MATERIAL
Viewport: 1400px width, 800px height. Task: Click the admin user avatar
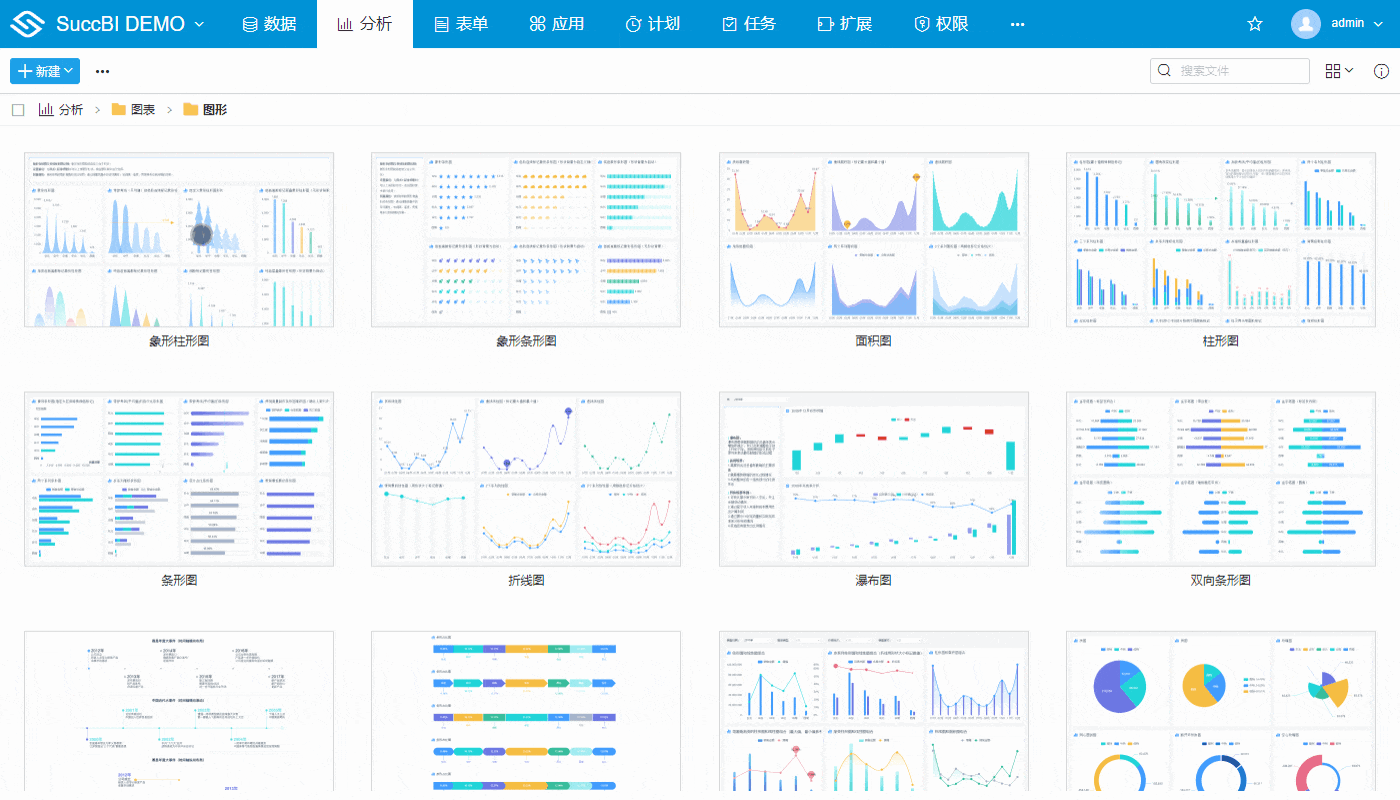pos(1305,24)
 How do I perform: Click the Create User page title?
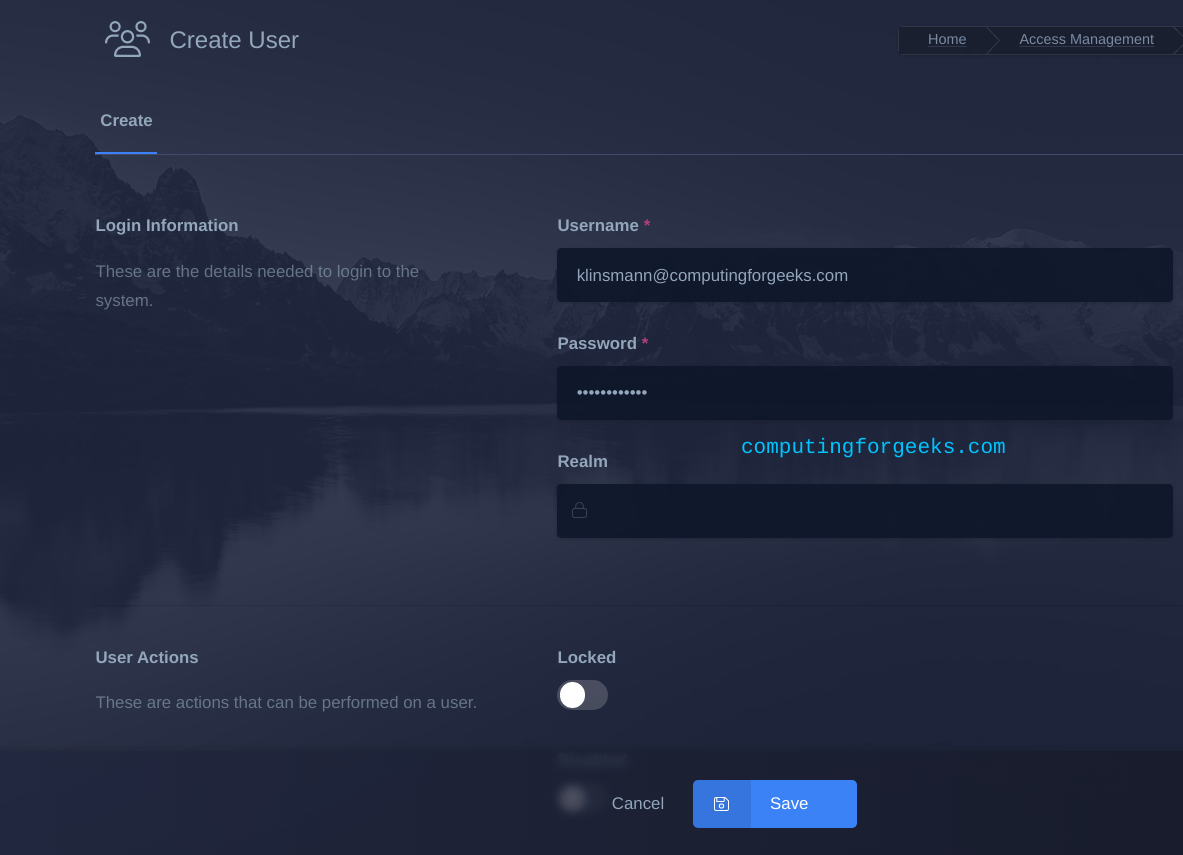[233, 40]
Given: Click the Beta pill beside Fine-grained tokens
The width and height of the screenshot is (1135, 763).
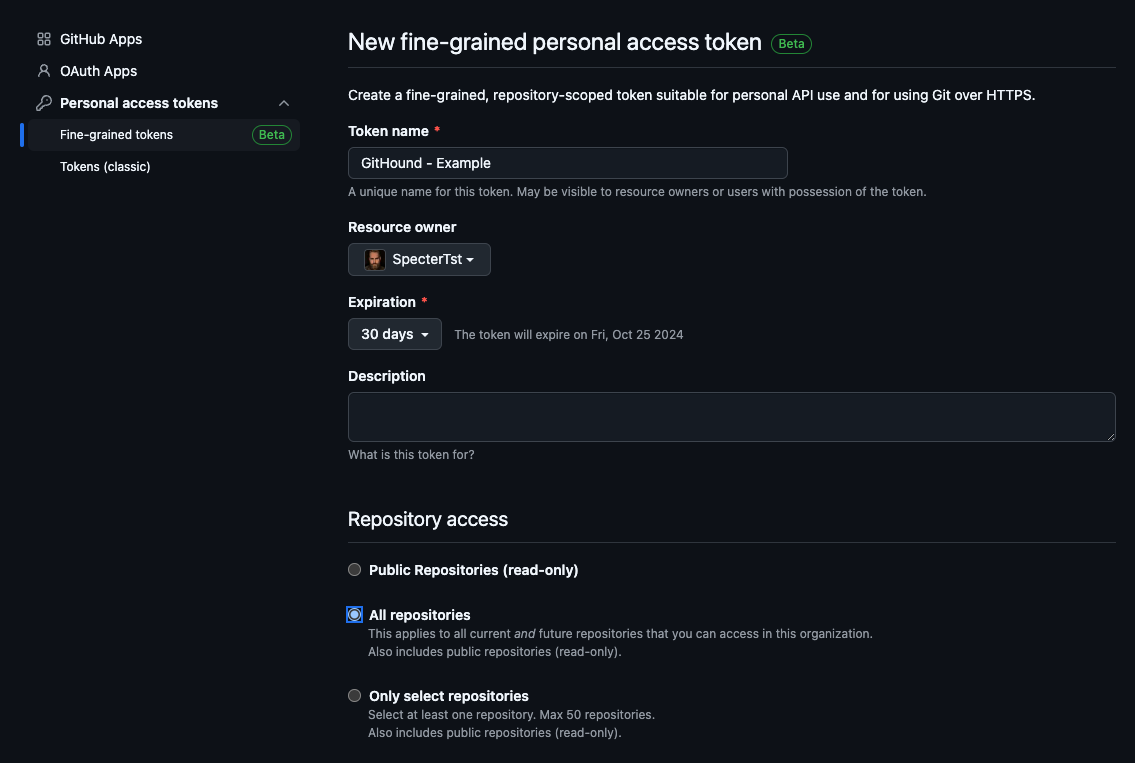Looking at the screenshot, I should tap(271, 134).
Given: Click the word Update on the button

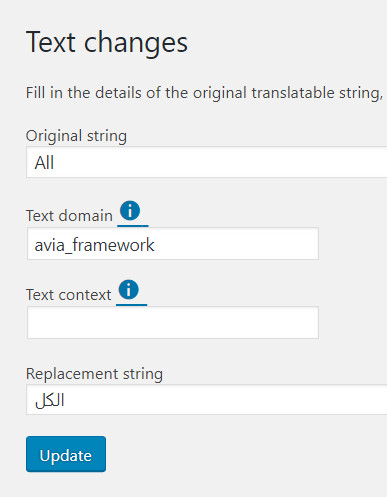Looking at the screenshot, I should (x=66, y=455).
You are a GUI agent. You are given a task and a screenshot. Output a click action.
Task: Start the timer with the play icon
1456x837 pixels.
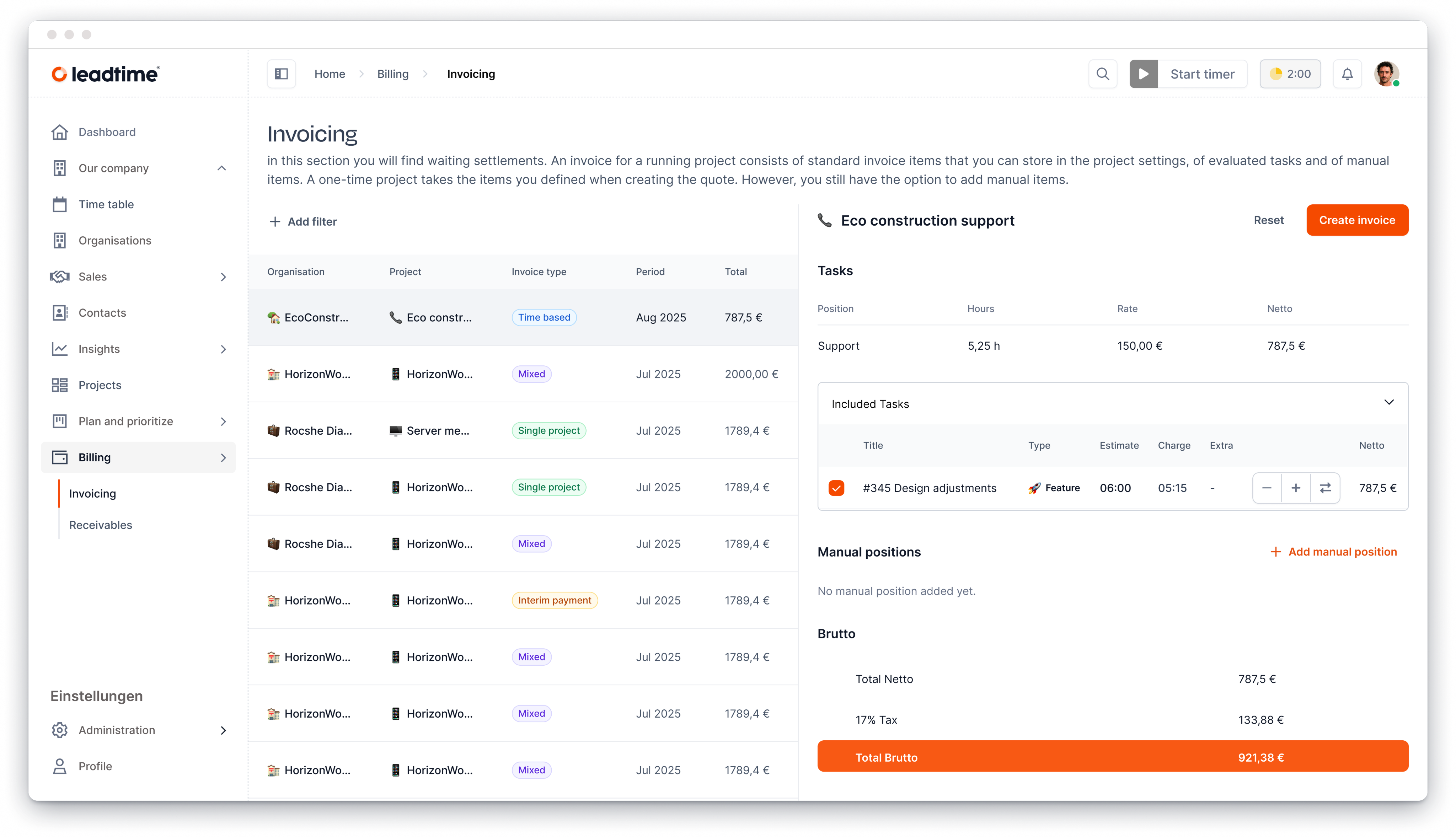(1143, 74)
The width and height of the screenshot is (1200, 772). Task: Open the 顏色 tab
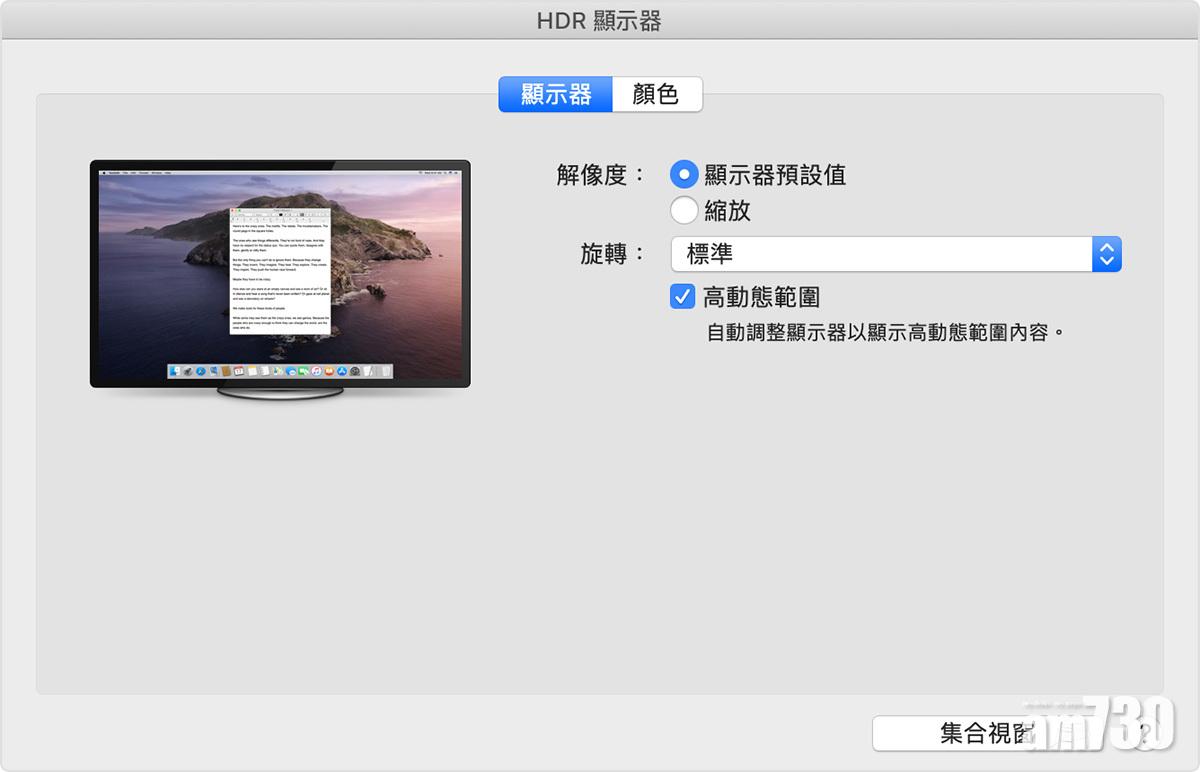point(656,95)
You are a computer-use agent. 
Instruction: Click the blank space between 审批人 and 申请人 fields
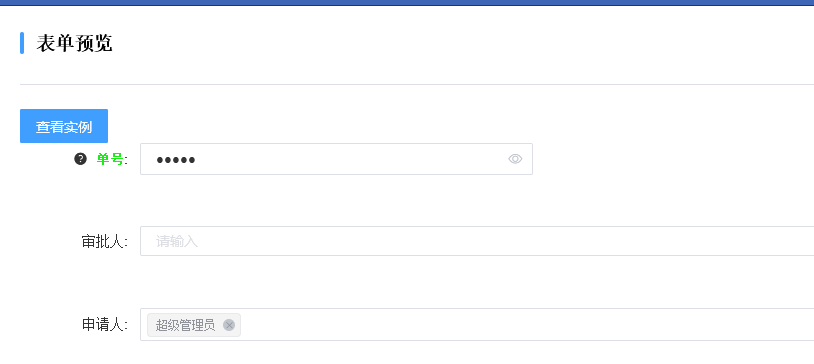coord(477,282)
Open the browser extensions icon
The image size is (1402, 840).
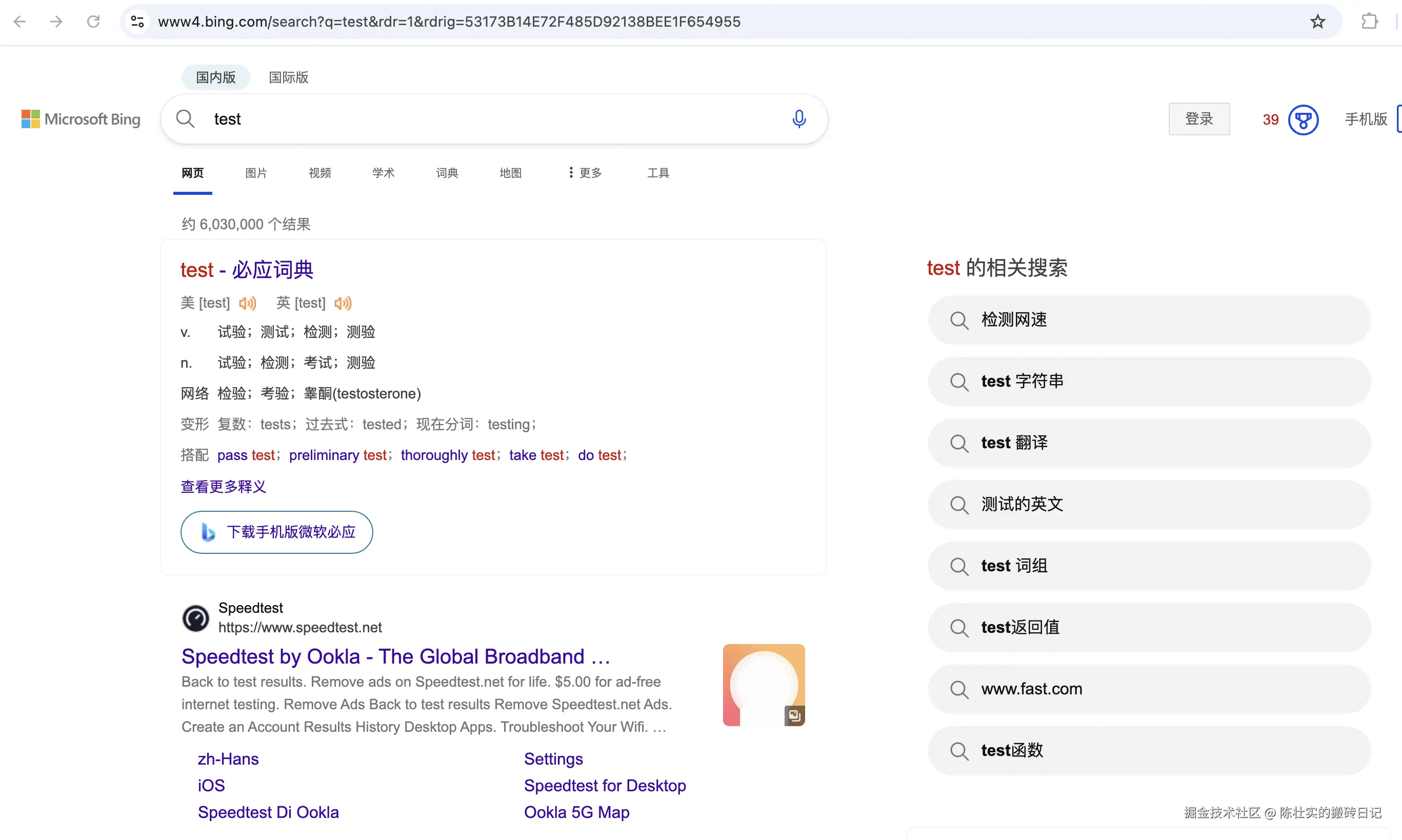(x=1370, y=22)

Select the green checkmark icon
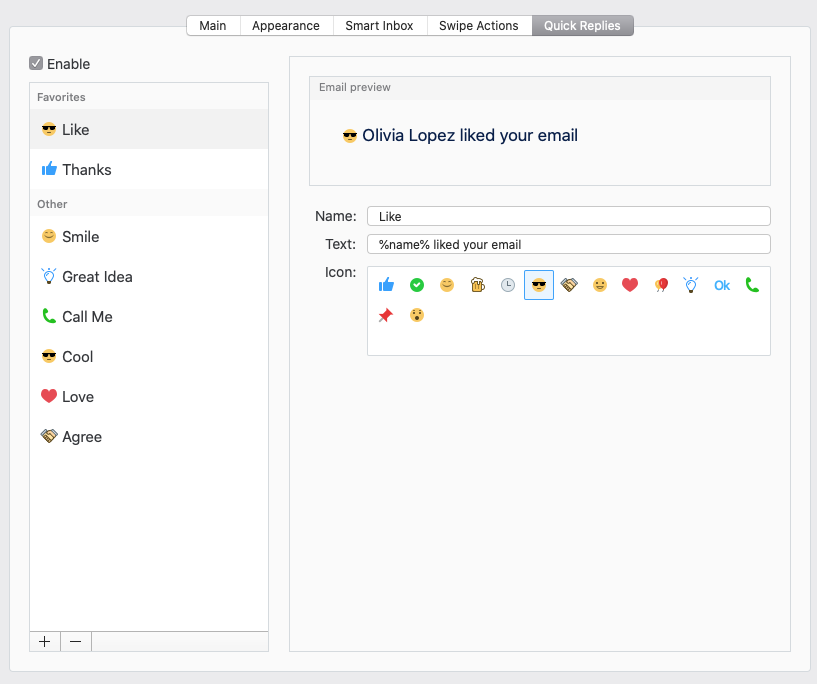417,285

WHAT IS ASKED
Please return the material word for word, from the line containing "Open the browser extensions icon" through the end of the material, with both ends included and the pictures left out.

OUTPUT FOR THIS TASK
Open the browser extensions icon
The image size is (1402, 840).
(x=1370, y=22)

Select the green checkmark icon
417,285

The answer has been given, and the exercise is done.